Bunghole

Bunghole

[buhng-hohl]

A bunghole is a hole bored in a liquid-tight barrel. The hole is capped with a large cork-like object called a bung.

Bungholes were first used on wooden barrels, and were typically bored by the purchaser of the barrel using a brace and bit. Bungholes can be bored in either head (end) of a barrel or in one of the staves (side). With the bung removed, a tapered faucet can be attached to aid with dispensing. When barrels full of a commodity were shipped, the recipient would often bore new bungholes of the most suitable size and placement rather than remove the existing bung. Wooden barrels manufactured by specialty firms today usually are bored by the maker with suitable bungholes, since the hobbyists who purchase them for the making of beer, wine, and fermented foods often do not have a suitable brace and bit.

Closed-head steel barrels and drums now used for shipment of chemicals and petroleum products have a standardized bunghole arrangement, with one 2" NPT and one 3/4" NPT threaded bunghole on opposite sides of the top head. Some steel barrels are also equipped with a 2" threaded bunghole on the side.

In his work, Hamlet, William Shakespeare makes a passing reference to bungholes, as Hamlet contemplates the skull of his old friend Yorick, and how even such high mortals as Alexander the Great must inevitably return to lowly dust:

Hamlet: To what base uses we may return, Horatio! Why may not imagination trace the noble dust of Alexander, till he find it stopping a bung-hole?
Horatio: 'Twere to consider too curiously, to consider so.
Hamlet: No, faith, not a jot; but to follow him thither with modesty enough, and likelihood to lead it: as thus: Alexander died, Alexander was buried, Alexander returneth into dust; the dust is earth; of earth we make loam; and why of that loam, whereto he was converted, might they not stop a beer-barrel?

Slang use

The terms bung and bunghole have also been used as slang for anus as early as the 13th century. A translation of Dante's Inferno to English from the original Italian uses the term bung when describing the grotesque appearance of a particular sinner who has been split from head to crotch, with his bowels trailing behind him:

Between his legs all of his red guts hung with the heart, the lungs, the liver, the gall bladder, and the shriveled sac that passes shit to the bung.

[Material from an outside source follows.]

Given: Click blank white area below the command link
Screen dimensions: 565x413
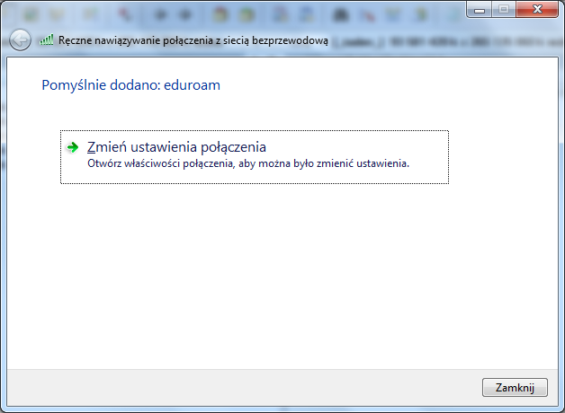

More recently, this slang use was spoken by President Lyndon Johnson during an inadvertently taped phone call in 1964 in which he orders some pants.

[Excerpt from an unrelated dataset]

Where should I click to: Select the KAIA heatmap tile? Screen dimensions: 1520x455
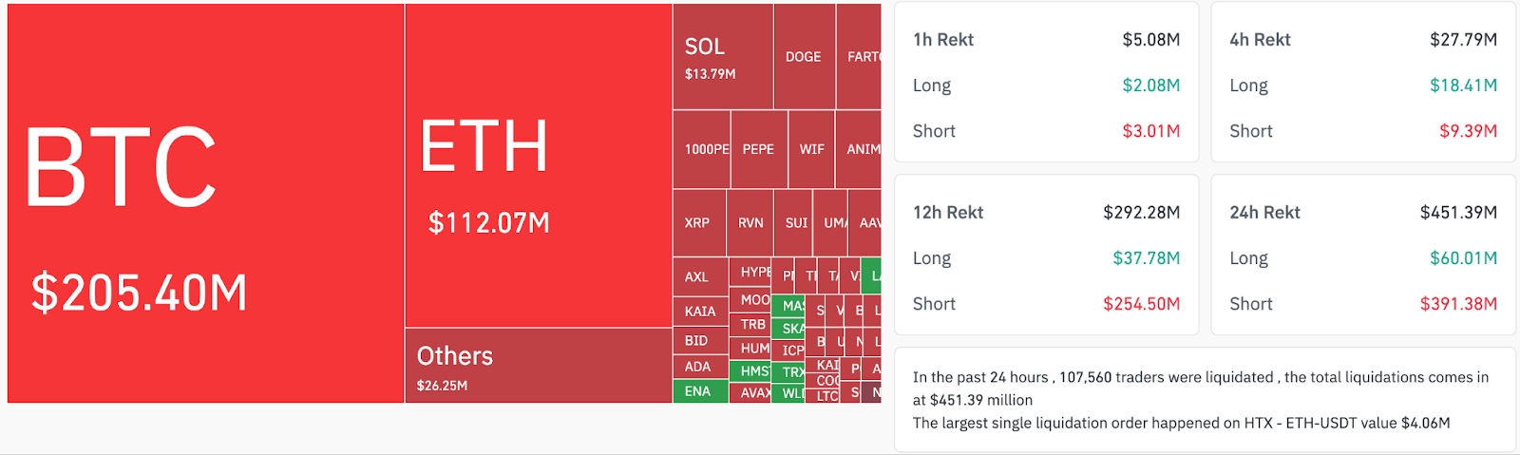700,312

However, the best-known modern use of the slang term (in the United States, at least) is by Beavis of Beavis and Butt-head. The actual definition of the term was given in the episode Vaya Con Cornholio when two Border Patrol officers hopelessly consulted a dictionary after being unable to understand an over-caffeinated Beavis in his ranting in The Great Cornholio persona: "I am the great Cornholio! I need TP for my bunghole!" When initially questioned about "What the hell is a bunghole?!", Cornholio replied that "You are a bunghole. And so am I. There will be more bungholes after me". Even after consulting the dictionary, the officers are still confused. Cornholio further states "I would hate for my bungholio to get polio", appearing to use the term "bungholio" interchangeably with "bunghole".